"Treat others the way you would like to be treated." | Matthew 7:12
Many people grow up in families with unhealthy relationships, so they lack the relational skills needed to be able to interact with other people in a healthy way. They need to be taught how to get along with and relate to others outside the home, even in the workplace. We meet some people in the workplace that become lifelong friends and others who irritate us to the point we wish we didn’t have to see them every day. This latter group make it difficult to have an enjoyable working environment.
Rick Warren, in his book, The Purpose Driven Life, has a chapter, Cultivating Community, in which he relates five principles for cultivating community within the local church fellowship. These same principles can also operate in the workplace. He states that the New Testament is filled with instructions on how to share life together. He quotes James 3:18 (Msg), “You can develop a healthy, robust community that lives right with God and enjoy its results only if you do the hard work of getting along with each other, treating each other with dignity and honor.”
If you would like to cultivate harmony where you work, in your department, try a couple of these principles which Rick Warren suggests.
Be Humble: The opposite of humility is pride. Pride builds walls between people and eventually leads to destroying relationships. Humility consists of building blocks, it builds good relationships. Humility enables you to give more respect and honor to others than to yourself. The Bible says, “Clothe yourselves with humility toward one another...” (I Peter 5:5b NIV) Rick Warren shares, “Humility is not thinking less of yourself, it is thinking of yourself less.” You develop humility by admitting your weaknesses and being patient with others’ weaknesses, and by open to correction.

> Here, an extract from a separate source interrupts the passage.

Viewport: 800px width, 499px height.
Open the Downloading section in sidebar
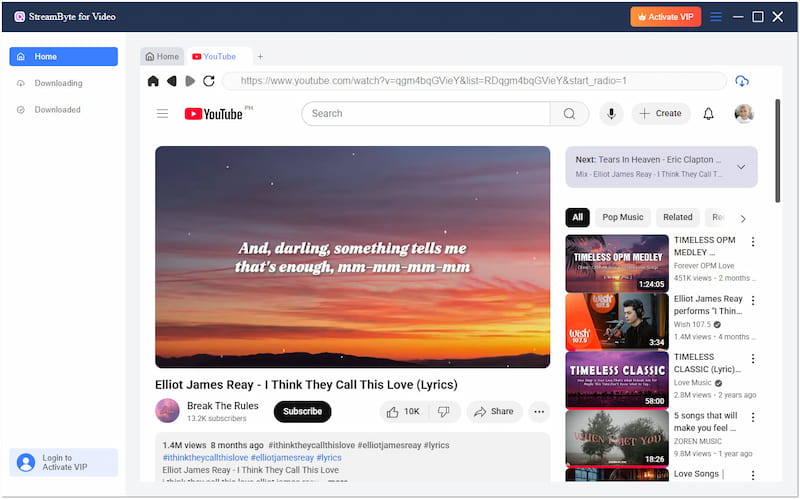58,83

Be Courteous: Courtesy is being considerate of others. Considerate of their feelings, respectful of their differences and patient with those who irritate you. The Bible says, “...Excel in showing respect to each other.” (Romans 12:10 GWT) Rick Warren states, “One key to courtesy is to understand where people are coming from. Discover their history. When you know what they’ve been through, you will be more understanding, instead of thinking about how far they still have to go. Think about how far they have come in spite of their hurts.”
Learn to respect people for the person they are. God puts people in our midst for both their benefit and ours. Each one is an opportunity to make a life-long friend.
Humility and Courtesy mean giving up our self-centeredness and independence in order to become interdependent. The benefits of sharing life together far outweigh the cost.